Le ciment qui retient unis les parents bourgeois est l’argent. Tant que le père est vivant, il dispose du capital. Il ne peut plus, il est vrai, comme le père de Mirabeau, obtenir une lettre de cachet contre son fils révolté, mais il peut lui couper les vivres ; cette considération suffit pour maintenir les enfants, sinon dans le respect, du moins dans ses marques extérieures. Le père dispose en outre d’un capital corollaire de l’autre : son influence sociale. La plupart du temps l’avenir de son fils dépend de lui ; le fils est donc plein de considération pour un père qui peut, à sa volonté, faire de lui un homme riche et puissant, ou un déclassé, condamné à la gêne, si ce n’est à la misère.

L’héritage et les espérances qu’il fait naître retient dans l’union les membres de la famille. C’est dans l’espoir d’en hériter que l’on fait de temps à autre une visite à la vieille tante revêche et ennuyeuse ; c’est pour ne pas être frustré que l’on joue la comédie de la tendresse aux vieux parents, dont on souhaite, au fond du cœur, la mort rapide.

Des sociologues ont dit que la famille moderne n’était plus qu’un groupe d’affection.
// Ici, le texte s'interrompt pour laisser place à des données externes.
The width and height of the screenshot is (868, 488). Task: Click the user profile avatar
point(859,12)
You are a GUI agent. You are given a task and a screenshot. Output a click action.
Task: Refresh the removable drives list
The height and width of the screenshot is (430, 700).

Elle l’est parfois, en effet, mais souvent aussi les parents, bien loin de s’aimer, se haïssent, et la cohabitation forcée ne fait qu’augmenter la haine qui va parfois jusqu’au crime. Mais le plus souvent le groupe subsiste parce que l’intérêt matériel de chacun des parents dépend de sa prospérité. Tel qui, en famille, peut se permettre une vie luxueuse serait condamné à la médiocrité s’il devait vivre, seul avec son avoir particulier. Il supporte donc le père dont l’autorité le révolte, la sœur dont il méprise les idées et les goûts, la femme dont il est las depuis longtemps et la bonne éducation, en adoucissant les heurts, rend la vie acceptable.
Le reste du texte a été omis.